=== PROVIDED DATA ===
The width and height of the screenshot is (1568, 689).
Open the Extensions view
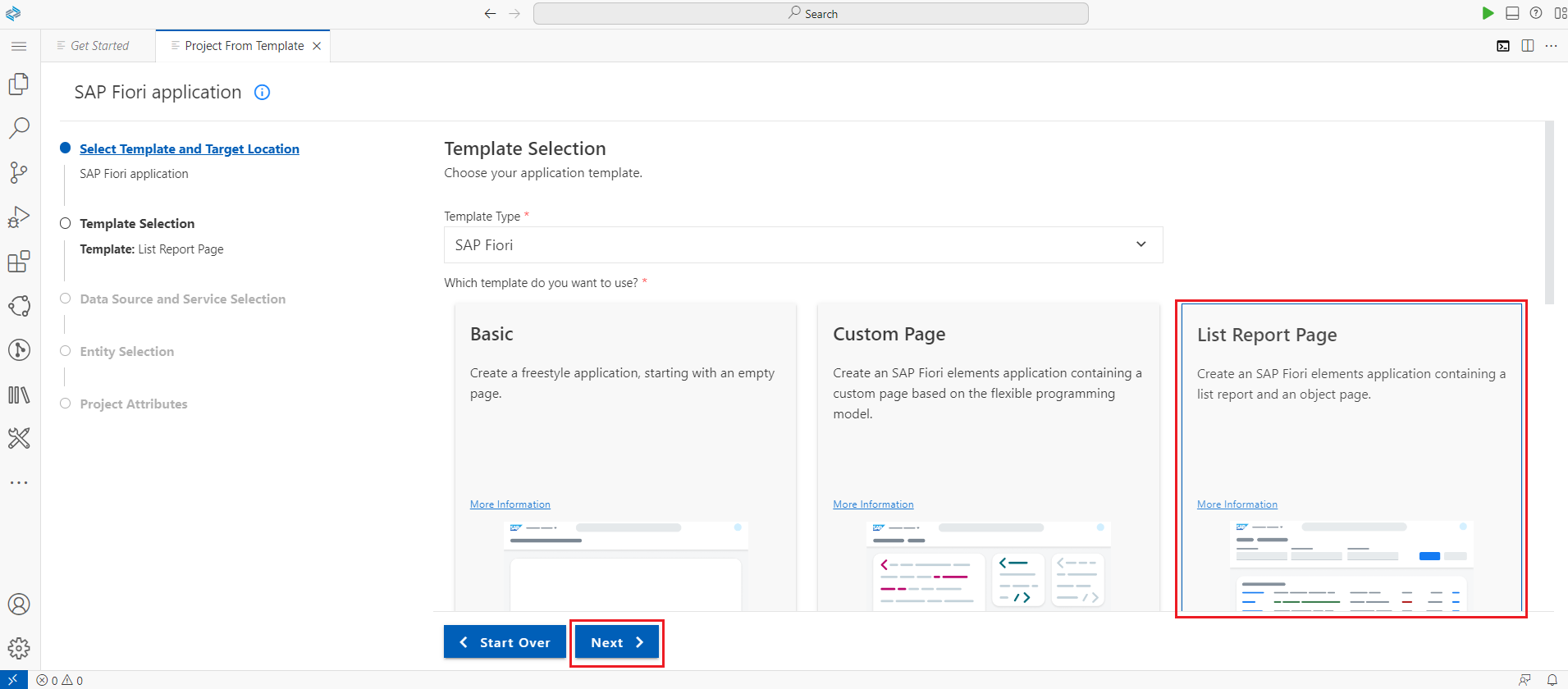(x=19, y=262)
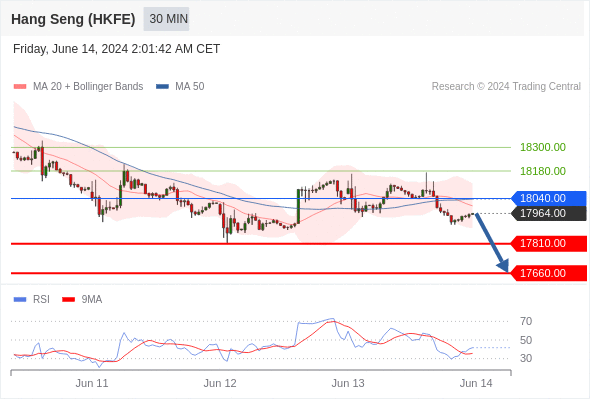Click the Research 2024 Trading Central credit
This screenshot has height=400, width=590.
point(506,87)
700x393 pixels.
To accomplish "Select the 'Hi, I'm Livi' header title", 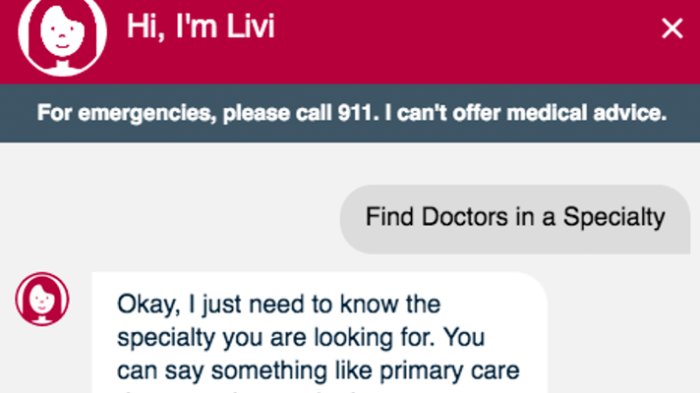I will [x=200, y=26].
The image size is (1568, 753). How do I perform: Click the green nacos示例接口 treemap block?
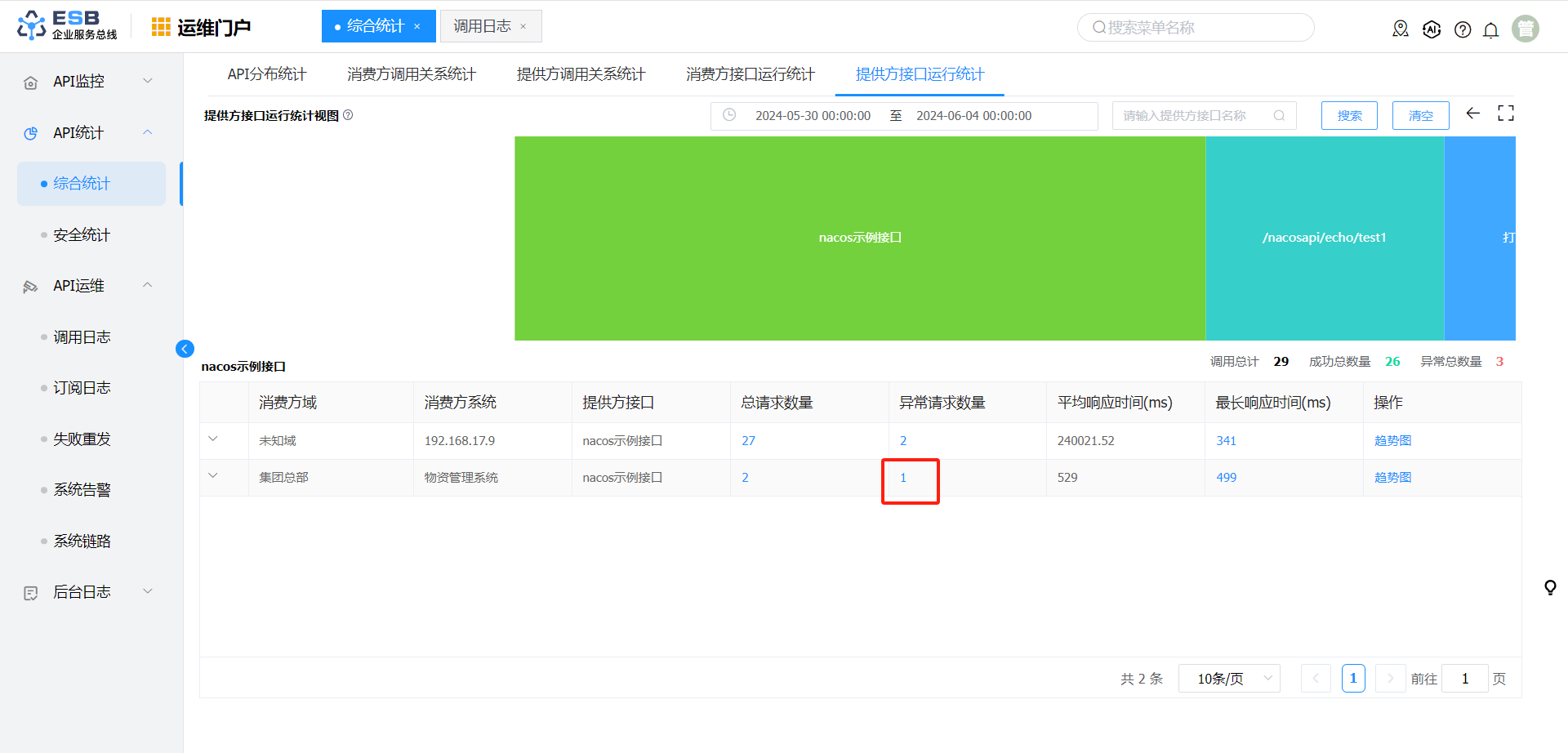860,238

=== EXERCISE OBJECTIVE ===
Leave out every picture, and repeat word for word only the lines from the one holding "The image size" through the end of the entries above, both ends included.

=== ANSWER SECTION ===
The image size is (1568, 753). How do I perform: Click the green nacos示例接口 treemap block?
860,238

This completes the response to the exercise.